* **Task prompt**: Recast the lines below as a numbered list, dropping the blank lines and leaving out the pictures.

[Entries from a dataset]
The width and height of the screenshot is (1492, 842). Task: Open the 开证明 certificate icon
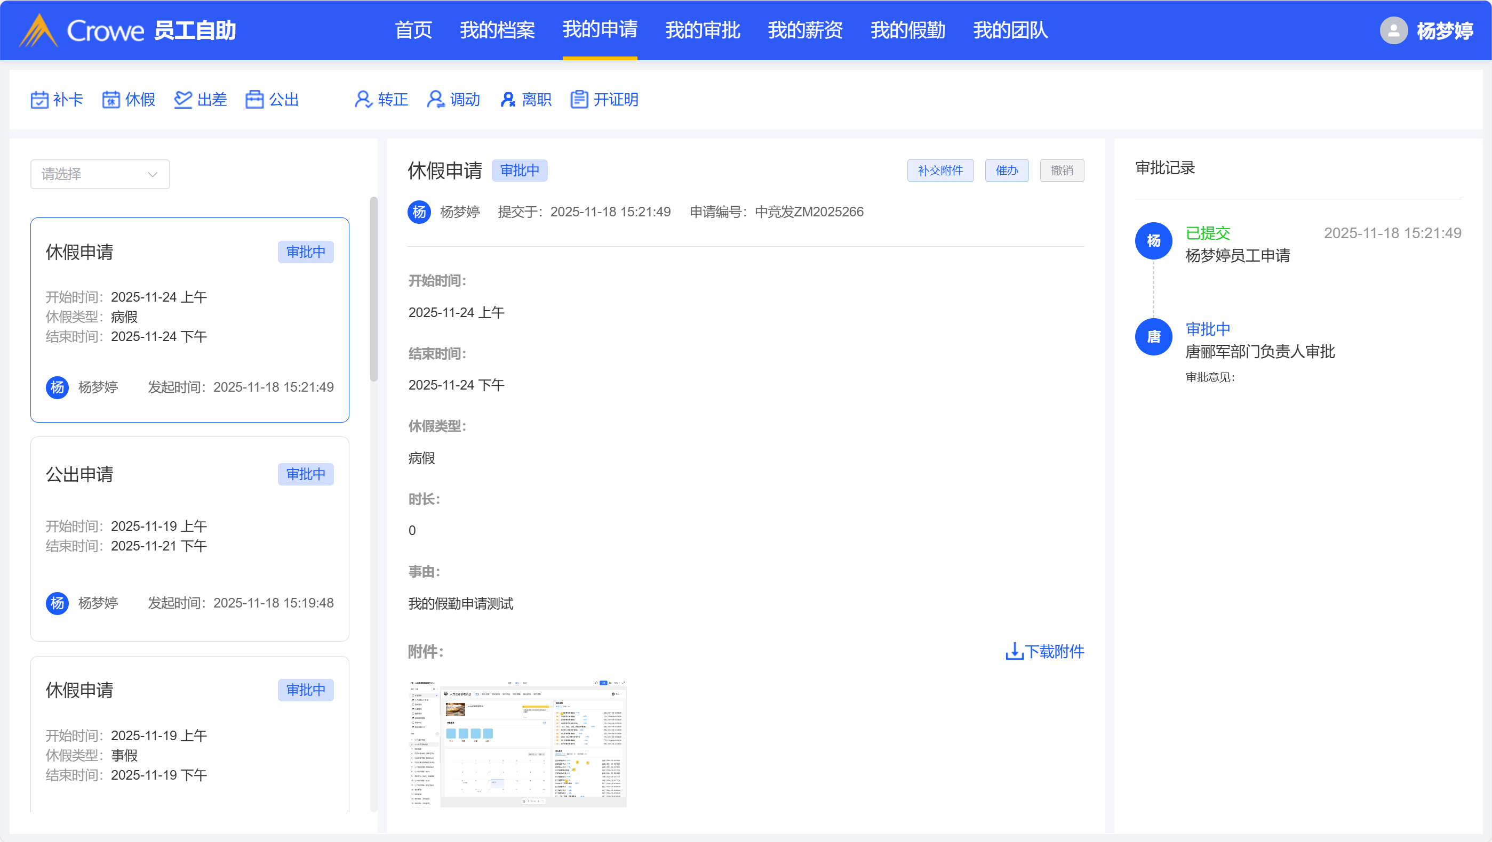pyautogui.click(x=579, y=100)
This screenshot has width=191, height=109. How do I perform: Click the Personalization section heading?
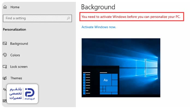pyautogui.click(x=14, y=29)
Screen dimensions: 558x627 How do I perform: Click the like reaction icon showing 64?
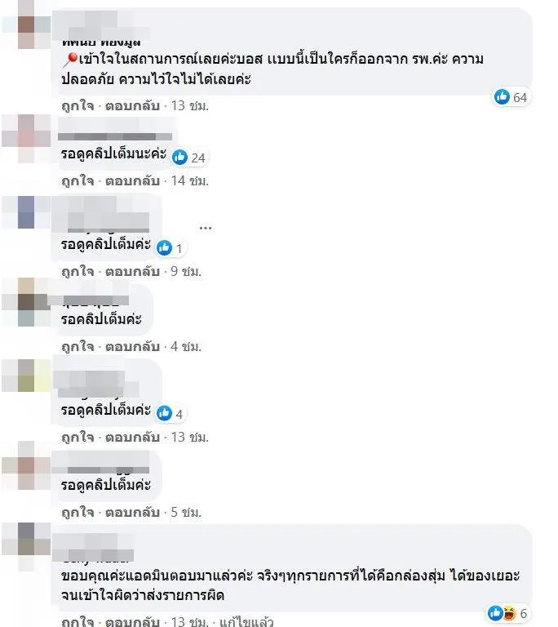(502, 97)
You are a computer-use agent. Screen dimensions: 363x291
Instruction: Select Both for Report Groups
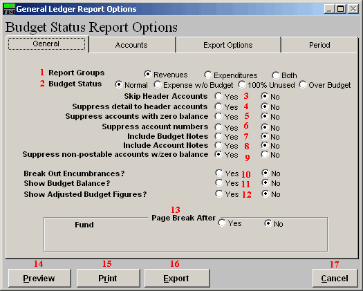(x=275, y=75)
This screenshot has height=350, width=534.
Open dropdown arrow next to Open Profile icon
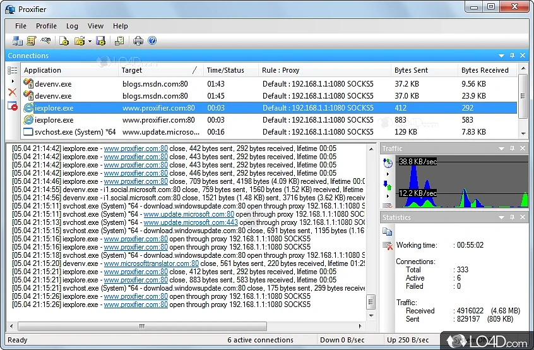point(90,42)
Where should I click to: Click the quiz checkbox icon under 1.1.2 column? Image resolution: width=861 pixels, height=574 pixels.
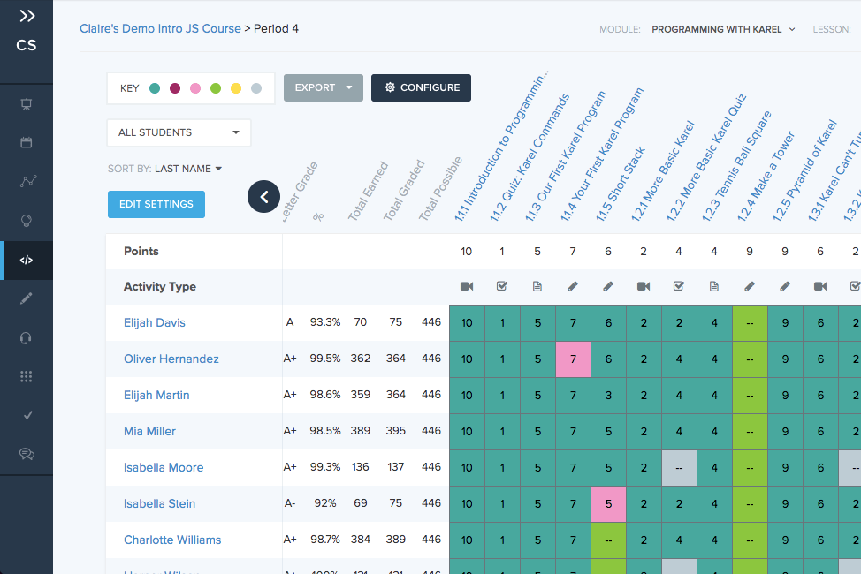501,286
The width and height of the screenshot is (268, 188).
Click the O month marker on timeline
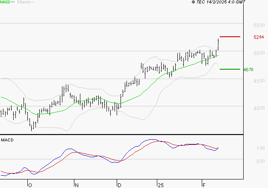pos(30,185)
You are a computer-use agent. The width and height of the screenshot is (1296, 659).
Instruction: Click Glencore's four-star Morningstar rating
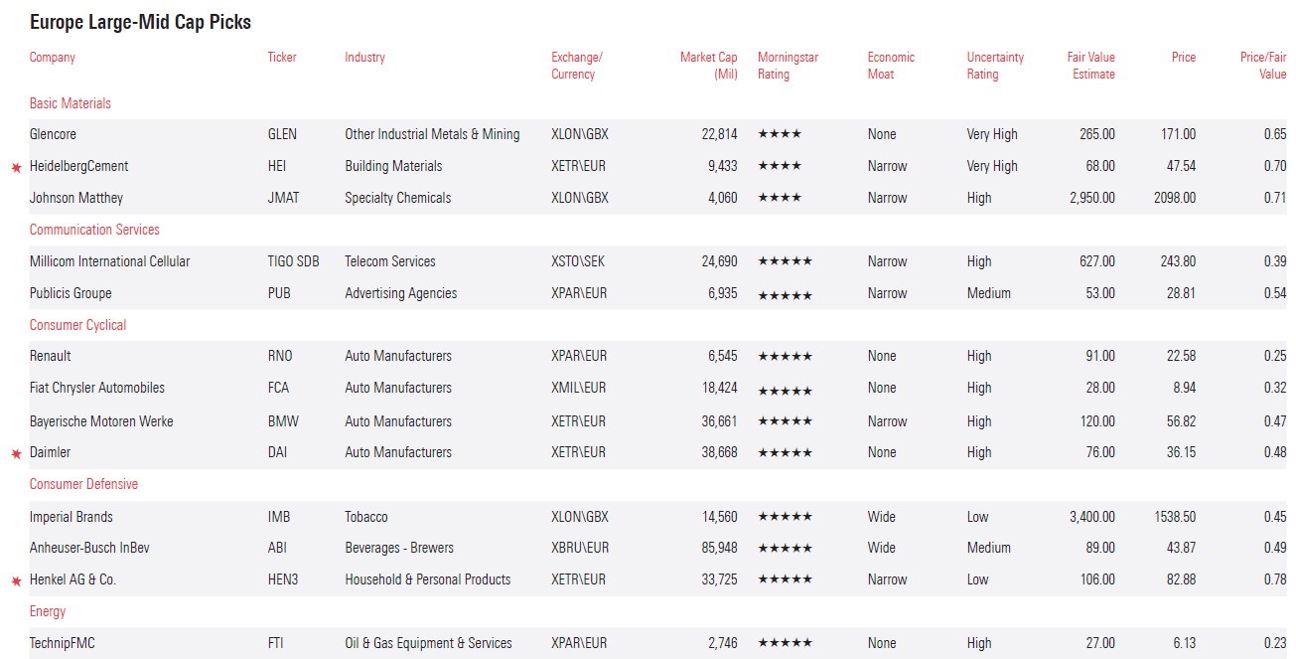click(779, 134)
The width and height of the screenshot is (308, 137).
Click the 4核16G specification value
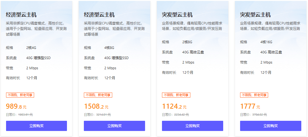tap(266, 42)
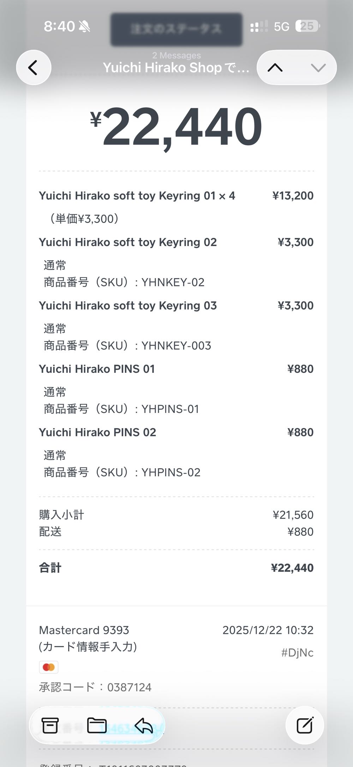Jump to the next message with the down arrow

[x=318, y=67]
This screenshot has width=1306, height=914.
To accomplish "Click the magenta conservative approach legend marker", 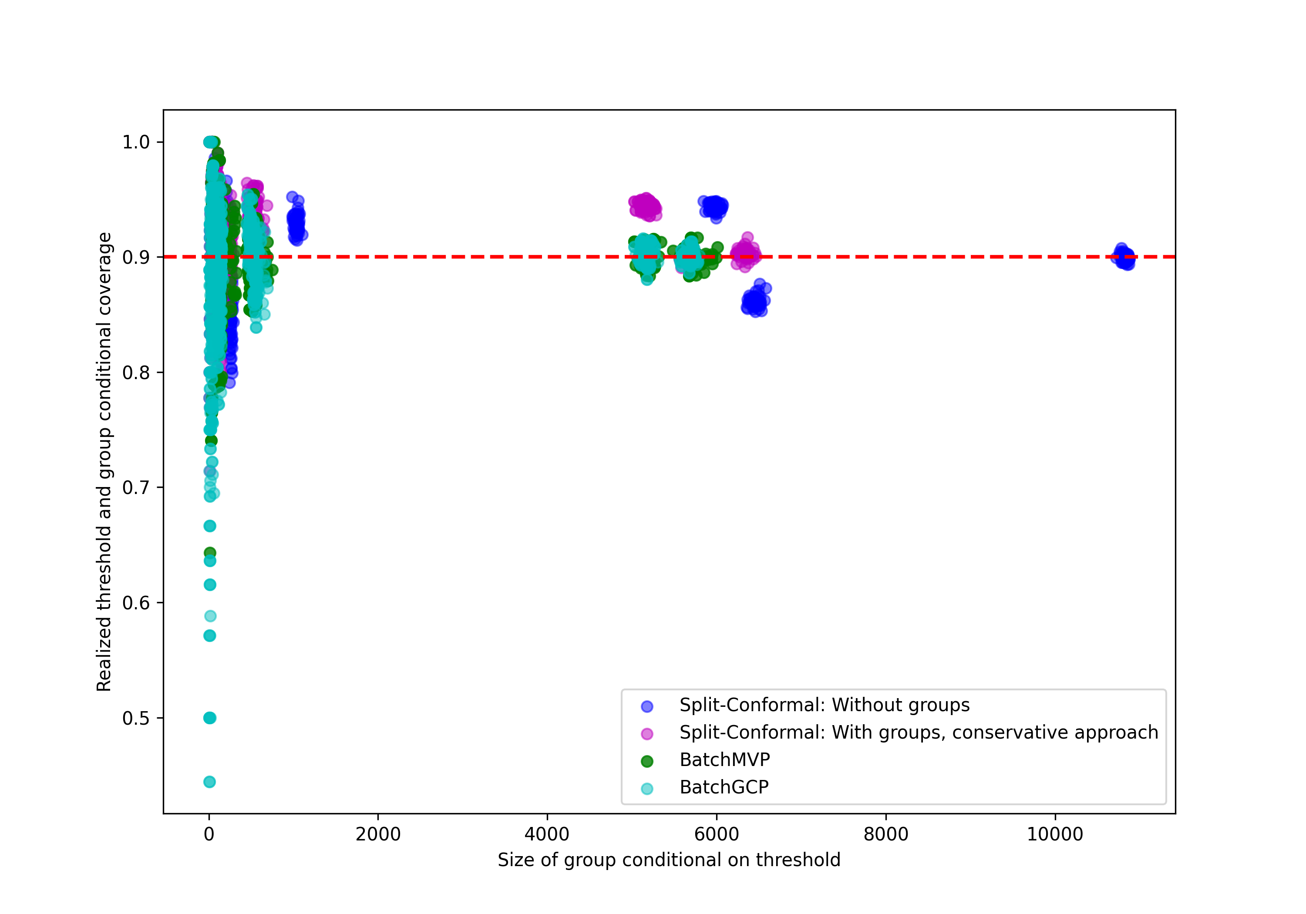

* **Written reply**:
1. The width and height of the screenshot is (1492, 842). Task: Open the 开证明 certificate icon
2. pyautogui.click(x=579, y=100)
3. This screenshot has width=191, height=109. How do I perform: Click the Personalization section heading?
4. pyautogui.click(x=14, y=29)
5. Screen dimensions: 558x627 How do I perform: Click the like reaction icon showing 64?
6. (502, 97)
7. You are a computer-use agent. Screen dimensions: 363x291
8. Instruction: Select Both for Report Groups
9. (x=275, y=75)
10. This screenshot has height=350, width=534.
11. Open dropdown arrow next to Open Profile icon
12. point(90,42)
13. Where should I click to: Click the quiz checkbox icon under 1.1.2 column? Image resolution: width=861 pixels, height=574 pixels.
14. 501,286
15. The width and height of the screenshot is (268, 188).
16. Click the O month marker on timeline
17. pos(30,185)
18. You are a computer-use agent. The width and height of the screenshot is (1296, 659).
19. Instruction: Click Glencore's four-star Morningstar rating
20. click(779, 134)
21. The width and height of the screenshot is (308, 137).
22. Click the 4核16G specification value
23. tap(266, 42)
24. Jump to the next message with the down arrow
25. [x=318, y=67]
26. This screenshot has width=1306, height=914.
27. To accomplish "Click the magenta conservative approach legend marker", 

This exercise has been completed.